- **Problem statement**
Copy out the lines of data starting at the one containing "Open the Tools toolbar dropdown" and ending at the one containing "pos(691,763)", with both of those lines included.

- **Input**
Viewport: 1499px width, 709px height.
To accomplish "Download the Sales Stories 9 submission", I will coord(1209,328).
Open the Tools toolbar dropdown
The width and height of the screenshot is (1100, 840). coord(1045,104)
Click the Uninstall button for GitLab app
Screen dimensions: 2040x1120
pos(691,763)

--

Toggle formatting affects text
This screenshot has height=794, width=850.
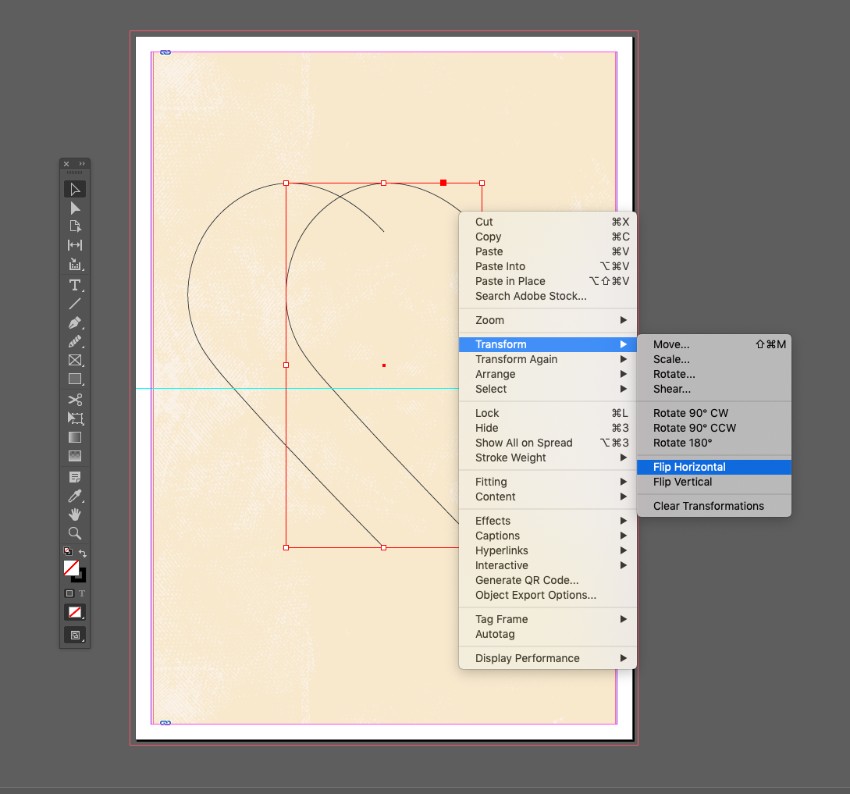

- **Solution to this task**
Open the Tools toolbar dropdown
The width and height of the screenshot is (1100, 840). coord(1045,104)
Click the Uninstall button for GitLab app
Screen dimensions: 2040x1120
pos(691,763)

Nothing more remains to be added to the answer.